*** Begin section ***
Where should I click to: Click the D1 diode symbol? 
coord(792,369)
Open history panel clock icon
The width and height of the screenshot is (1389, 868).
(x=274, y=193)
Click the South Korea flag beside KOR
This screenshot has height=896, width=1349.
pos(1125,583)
*** End section ***
Work to be completed
Repeat, without change, each line of the data above from the one that contains "The width and" through the final line, counting both.

Output of the task
The width and height of the screenshot is (1389, 868).
(x=274, y=193)
Click the South Korea flag beside KOR
This screenshot has height=896, width=1349.
pos(1125,583)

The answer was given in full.